- **Work required**:
Report every line in the rows below that contains the string "button", copying each such line in full.

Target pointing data

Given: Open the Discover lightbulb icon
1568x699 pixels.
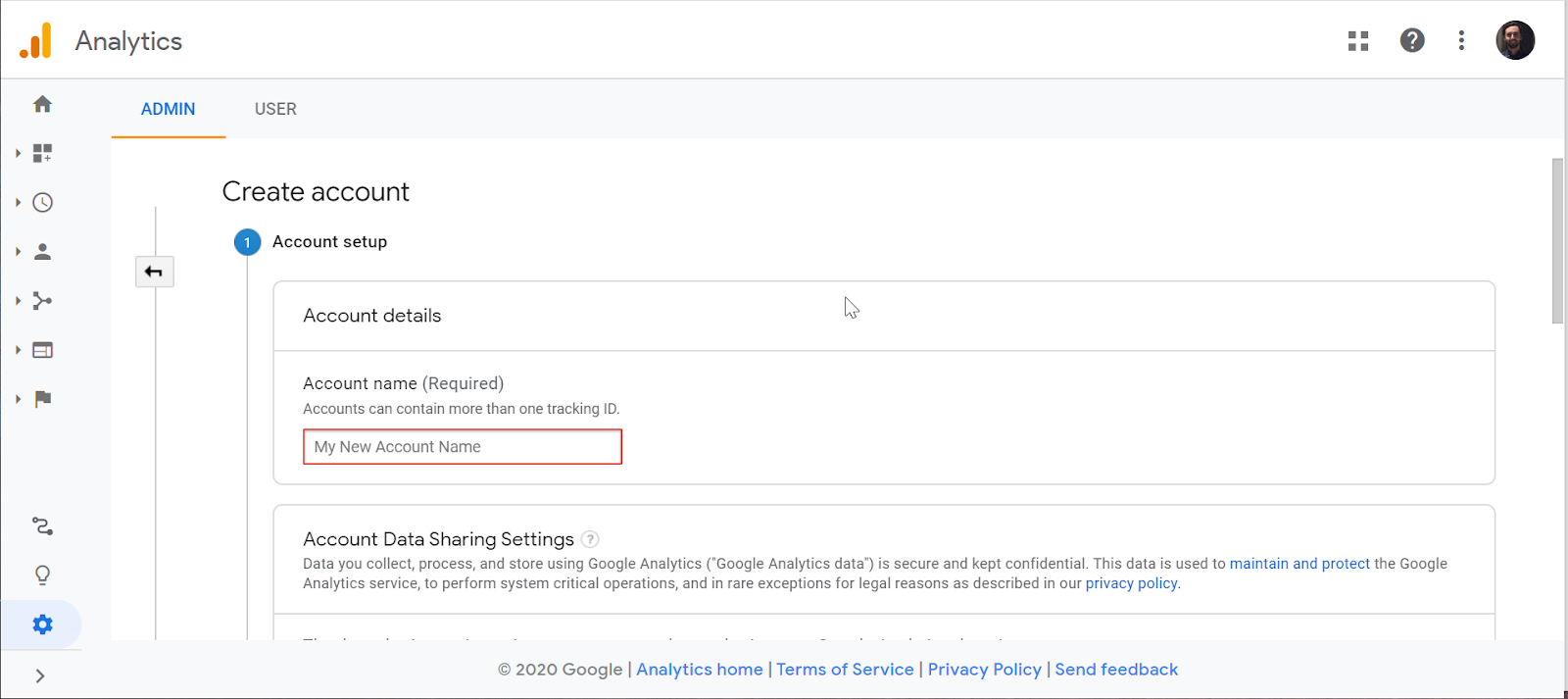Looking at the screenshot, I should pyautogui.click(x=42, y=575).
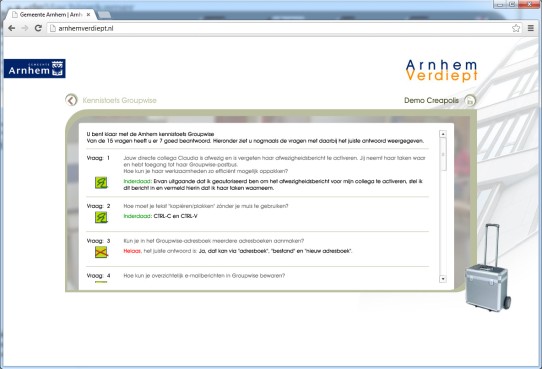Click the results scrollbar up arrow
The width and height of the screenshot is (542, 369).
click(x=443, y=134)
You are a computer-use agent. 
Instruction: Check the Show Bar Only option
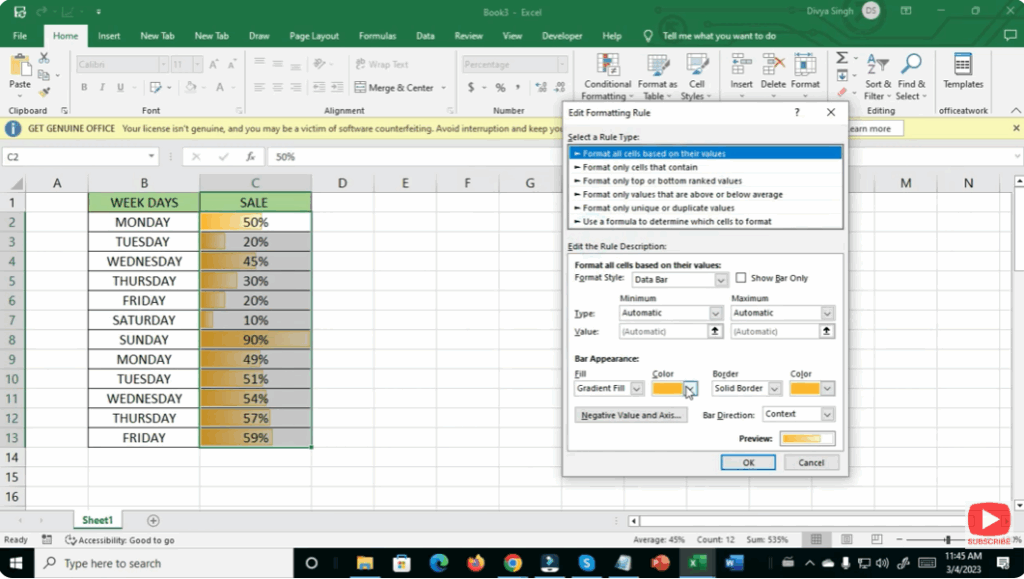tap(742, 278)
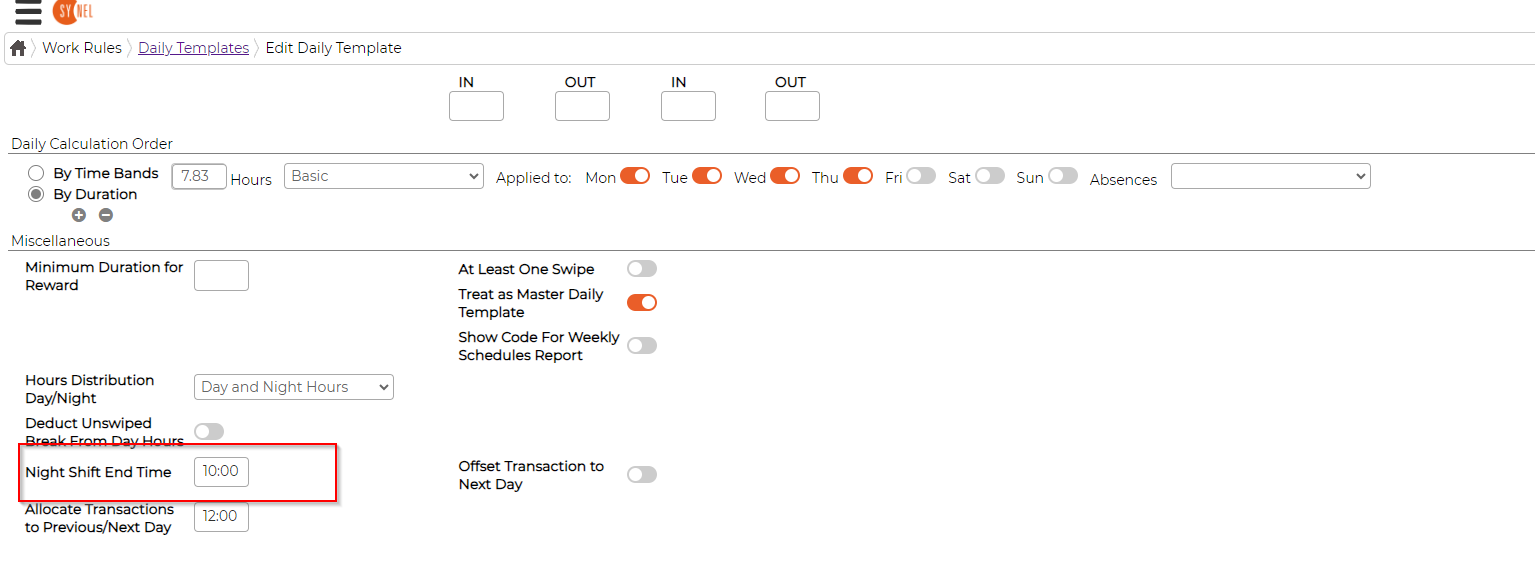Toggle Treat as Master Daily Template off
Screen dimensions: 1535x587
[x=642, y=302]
...
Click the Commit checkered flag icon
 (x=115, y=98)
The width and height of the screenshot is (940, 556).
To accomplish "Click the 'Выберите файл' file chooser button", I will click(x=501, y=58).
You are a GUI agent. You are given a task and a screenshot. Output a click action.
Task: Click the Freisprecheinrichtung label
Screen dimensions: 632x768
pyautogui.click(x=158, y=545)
--
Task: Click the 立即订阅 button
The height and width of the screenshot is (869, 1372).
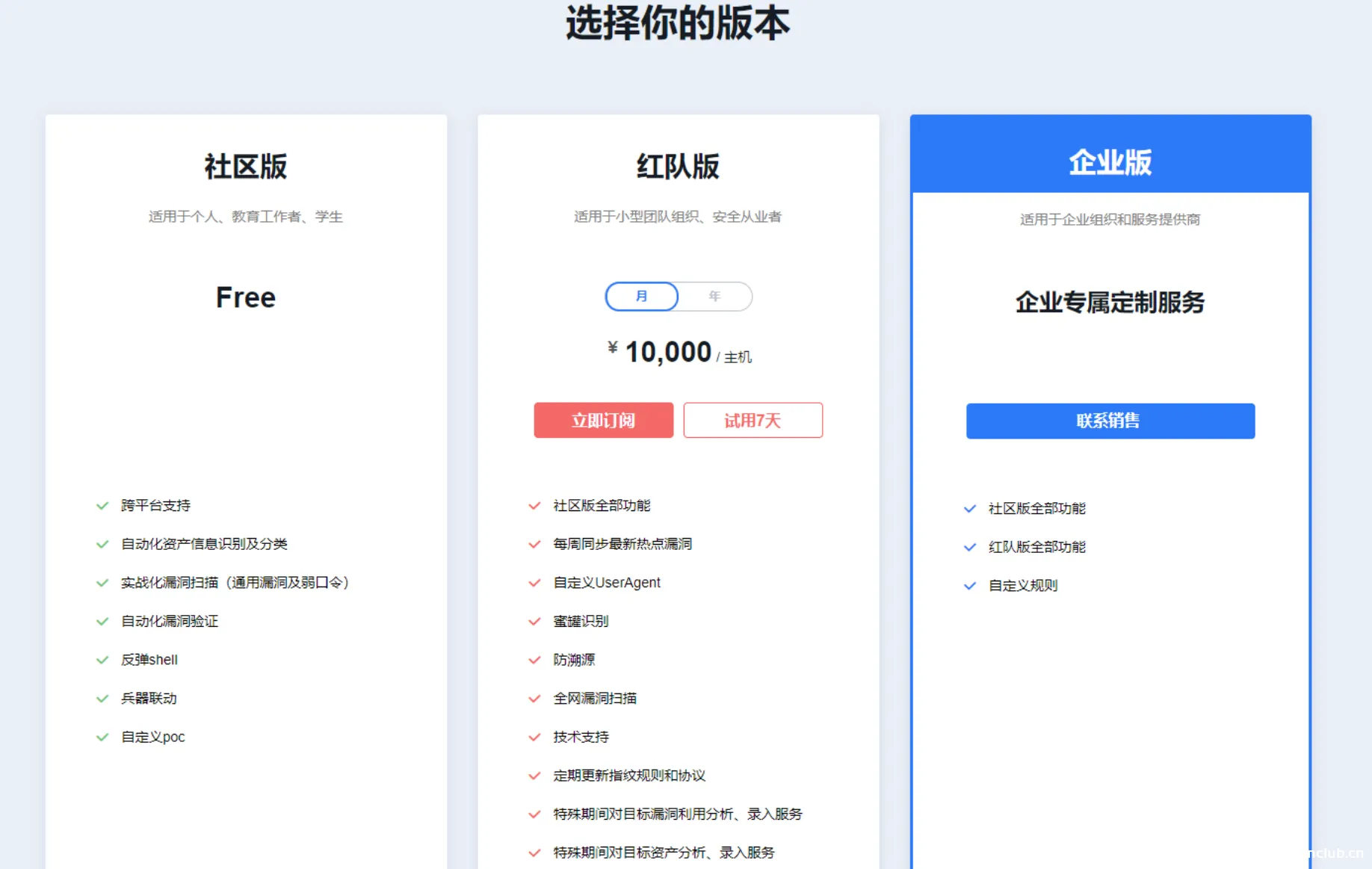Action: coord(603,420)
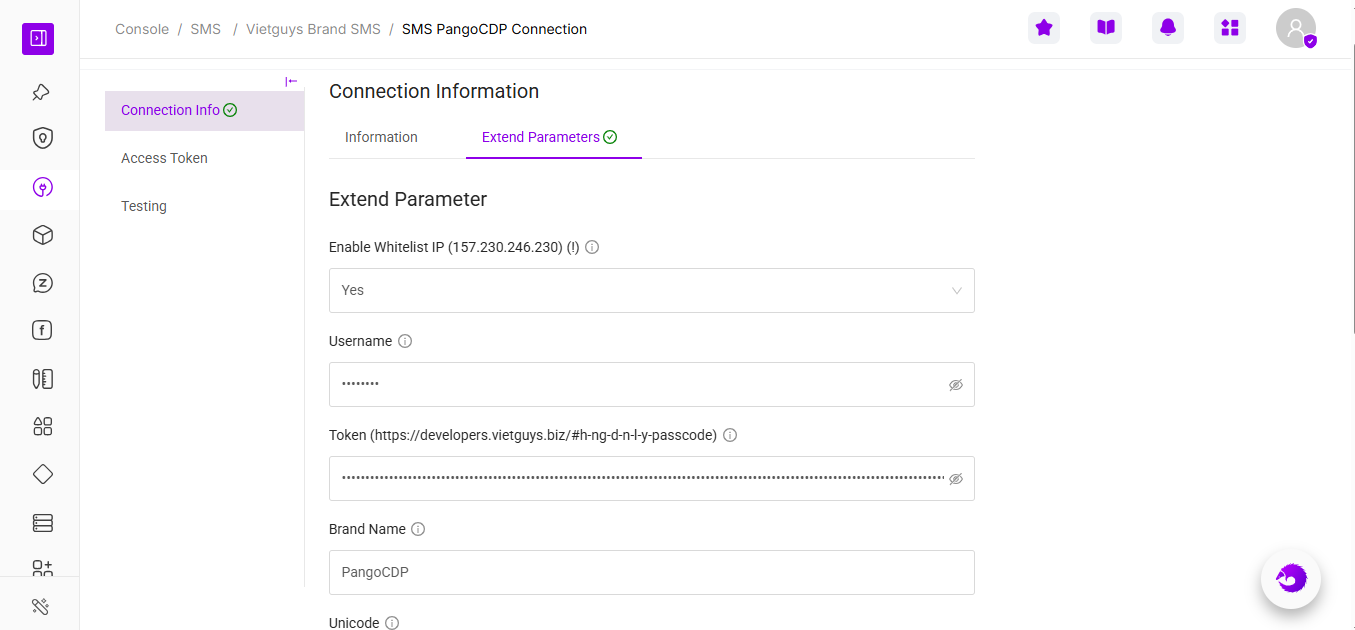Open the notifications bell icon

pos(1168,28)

- **Result**:
To accomplish "Click the 'Выберите файл' file chooser button", I will click(x=501, y=58).
Task: Click the 立即订阅 button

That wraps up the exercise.